(Items from a dataset)

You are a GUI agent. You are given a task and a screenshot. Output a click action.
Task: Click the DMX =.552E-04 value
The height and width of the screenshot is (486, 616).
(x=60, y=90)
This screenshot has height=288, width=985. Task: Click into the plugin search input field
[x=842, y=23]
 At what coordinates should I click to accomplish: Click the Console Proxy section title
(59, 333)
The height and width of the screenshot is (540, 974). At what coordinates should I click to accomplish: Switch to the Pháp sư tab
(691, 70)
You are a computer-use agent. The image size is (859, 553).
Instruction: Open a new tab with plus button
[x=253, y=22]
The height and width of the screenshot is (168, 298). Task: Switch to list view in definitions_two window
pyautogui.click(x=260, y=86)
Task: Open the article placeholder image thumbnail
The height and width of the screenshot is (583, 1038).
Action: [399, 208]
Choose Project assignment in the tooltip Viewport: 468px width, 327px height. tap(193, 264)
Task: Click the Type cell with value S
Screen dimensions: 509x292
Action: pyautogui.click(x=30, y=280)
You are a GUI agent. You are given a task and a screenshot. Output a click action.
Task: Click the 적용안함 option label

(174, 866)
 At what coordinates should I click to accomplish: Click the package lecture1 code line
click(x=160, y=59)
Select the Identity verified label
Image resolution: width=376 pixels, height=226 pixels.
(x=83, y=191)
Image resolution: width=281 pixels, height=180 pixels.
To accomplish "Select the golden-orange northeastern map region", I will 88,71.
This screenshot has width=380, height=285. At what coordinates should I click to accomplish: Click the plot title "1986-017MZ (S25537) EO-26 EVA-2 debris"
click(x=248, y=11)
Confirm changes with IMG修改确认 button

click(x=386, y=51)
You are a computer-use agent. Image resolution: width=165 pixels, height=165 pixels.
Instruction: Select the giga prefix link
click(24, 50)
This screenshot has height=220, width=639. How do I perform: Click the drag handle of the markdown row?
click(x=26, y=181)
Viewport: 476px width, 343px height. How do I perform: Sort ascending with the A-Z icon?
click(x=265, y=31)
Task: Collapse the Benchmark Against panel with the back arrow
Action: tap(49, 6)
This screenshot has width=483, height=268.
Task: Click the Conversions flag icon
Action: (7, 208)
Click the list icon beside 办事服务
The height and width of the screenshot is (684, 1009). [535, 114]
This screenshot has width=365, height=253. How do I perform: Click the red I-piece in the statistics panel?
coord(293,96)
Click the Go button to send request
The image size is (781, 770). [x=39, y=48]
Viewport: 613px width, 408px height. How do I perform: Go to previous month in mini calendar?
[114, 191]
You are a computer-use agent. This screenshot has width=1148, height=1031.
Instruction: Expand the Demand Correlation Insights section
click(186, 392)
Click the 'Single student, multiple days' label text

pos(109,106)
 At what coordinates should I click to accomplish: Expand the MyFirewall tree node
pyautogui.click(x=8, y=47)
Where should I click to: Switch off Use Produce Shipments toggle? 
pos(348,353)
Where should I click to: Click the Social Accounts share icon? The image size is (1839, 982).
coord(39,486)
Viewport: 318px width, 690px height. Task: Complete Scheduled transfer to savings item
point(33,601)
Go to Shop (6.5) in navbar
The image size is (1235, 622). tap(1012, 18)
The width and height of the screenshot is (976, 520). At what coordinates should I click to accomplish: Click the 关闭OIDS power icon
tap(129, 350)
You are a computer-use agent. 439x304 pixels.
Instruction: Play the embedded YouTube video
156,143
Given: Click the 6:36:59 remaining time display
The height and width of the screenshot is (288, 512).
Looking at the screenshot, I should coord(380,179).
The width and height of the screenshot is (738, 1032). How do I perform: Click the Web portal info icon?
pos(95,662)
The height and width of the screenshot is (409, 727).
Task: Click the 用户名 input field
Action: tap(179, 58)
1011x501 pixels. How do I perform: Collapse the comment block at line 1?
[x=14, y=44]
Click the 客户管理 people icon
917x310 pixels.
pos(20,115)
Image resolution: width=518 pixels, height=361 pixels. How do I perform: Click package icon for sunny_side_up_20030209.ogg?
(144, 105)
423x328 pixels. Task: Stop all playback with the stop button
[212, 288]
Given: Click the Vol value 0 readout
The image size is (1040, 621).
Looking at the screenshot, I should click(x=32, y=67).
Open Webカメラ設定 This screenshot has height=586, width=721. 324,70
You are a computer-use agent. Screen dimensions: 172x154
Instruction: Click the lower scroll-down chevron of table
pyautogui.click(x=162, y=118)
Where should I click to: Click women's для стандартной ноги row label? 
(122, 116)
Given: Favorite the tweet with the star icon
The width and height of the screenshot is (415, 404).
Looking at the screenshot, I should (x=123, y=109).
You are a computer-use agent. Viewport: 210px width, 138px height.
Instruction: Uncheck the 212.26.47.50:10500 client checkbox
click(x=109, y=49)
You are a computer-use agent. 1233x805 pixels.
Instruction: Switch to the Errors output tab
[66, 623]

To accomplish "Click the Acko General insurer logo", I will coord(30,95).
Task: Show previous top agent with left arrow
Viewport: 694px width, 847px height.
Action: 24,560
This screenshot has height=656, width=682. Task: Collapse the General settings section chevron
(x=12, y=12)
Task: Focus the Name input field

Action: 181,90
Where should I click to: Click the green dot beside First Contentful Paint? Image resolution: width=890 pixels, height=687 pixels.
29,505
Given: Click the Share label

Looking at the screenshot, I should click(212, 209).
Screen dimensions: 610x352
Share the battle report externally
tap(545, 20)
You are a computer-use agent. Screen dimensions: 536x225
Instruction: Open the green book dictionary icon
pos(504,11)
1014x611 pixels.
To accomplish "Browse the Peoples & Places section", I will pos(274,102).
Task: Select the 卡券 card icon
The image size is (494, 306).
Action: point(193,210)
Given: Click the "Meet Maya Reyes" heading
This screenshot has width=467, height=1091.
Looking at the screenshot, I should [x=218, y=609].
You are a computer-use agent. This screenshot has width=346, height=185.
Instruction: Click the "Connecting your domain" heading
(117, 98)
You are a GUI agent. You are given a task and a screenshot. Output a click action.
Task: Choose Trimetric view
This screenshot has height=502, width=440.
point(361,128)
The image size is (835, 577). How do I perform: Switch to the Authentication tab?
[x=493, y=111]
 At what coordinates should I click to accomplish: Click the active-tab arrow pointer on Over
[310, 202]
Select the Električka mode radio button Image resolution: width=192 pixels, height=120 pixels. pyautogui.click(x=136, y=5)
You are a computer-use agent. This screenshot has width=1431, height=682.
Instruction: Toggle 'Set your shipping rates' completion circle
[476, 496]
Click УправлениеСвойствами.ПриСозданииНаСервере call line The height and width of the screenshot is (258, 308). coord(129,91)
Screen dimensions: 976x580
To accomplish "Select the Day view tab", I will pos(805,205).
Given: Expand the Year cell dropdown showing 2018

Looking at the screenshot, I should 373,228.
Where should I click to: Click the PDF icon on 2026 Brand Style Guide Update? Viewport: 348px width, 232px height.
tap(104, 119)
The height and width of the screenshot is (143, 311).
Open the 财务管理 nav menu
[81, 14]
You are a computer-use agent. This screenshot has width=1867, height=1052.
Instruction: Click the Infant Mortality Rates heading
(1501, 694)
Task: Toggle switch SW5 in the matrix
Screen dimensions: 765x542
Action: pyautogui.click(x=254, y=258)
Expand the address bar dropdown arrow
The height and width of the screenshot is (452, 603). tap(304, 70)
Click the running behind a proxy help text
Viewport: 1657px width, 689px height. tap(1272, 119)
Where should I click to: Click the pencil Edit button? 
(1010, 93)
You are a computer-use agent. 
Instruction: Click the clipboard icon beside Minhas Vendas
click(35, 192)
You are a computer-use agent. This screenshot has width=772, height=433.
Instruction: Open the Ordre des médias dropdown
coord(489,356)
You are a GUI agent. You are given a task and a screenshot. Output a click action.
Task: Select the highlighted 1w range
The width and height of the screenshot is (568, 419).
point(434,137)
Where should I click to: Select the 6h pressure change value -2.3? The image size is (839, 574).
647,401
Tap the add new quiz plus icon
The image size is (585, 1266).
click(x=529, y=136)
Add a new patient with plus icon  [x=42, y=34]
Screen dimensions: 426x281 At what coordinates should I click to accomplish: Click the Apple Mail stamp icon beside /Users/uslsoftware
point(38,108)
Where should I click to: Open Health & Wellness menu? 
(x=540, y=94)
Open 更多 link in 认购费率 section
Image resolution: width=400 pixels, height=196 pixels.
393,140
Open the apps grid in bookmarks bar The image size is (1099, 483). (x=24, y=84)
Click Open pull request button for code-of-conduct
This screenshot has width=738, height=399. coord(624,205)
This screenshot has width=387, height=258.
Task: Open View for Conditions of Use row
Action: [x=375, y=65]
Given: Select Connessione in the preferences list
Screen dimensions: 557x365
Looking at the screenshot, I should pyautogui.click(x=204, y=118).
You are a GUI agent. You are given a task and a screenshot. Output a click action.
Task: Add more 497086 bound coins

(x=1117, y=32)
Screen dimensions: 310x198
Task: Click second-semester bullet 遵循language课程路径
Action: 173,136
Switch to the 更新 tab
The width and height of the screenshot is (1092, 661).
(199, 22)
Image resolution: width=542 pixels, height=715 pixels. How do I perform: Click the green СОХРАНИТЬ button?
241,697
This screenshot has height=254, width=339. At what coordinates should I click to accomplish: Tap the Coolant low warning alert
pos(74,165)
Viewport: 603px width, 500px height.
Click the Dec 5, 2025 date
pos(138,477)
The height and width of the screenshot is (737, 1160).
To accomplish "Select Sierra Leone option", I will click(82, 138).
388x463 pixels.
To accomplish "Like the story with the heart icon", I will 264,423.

» Exercise directions:
In the entries above, find each line that has the word "Choose". Copy it.

» Response area:
Choose Project assignment in the tooltip Viewport: 468px width, 327px height. tap(193, 264)
Task: Choose Trimetric view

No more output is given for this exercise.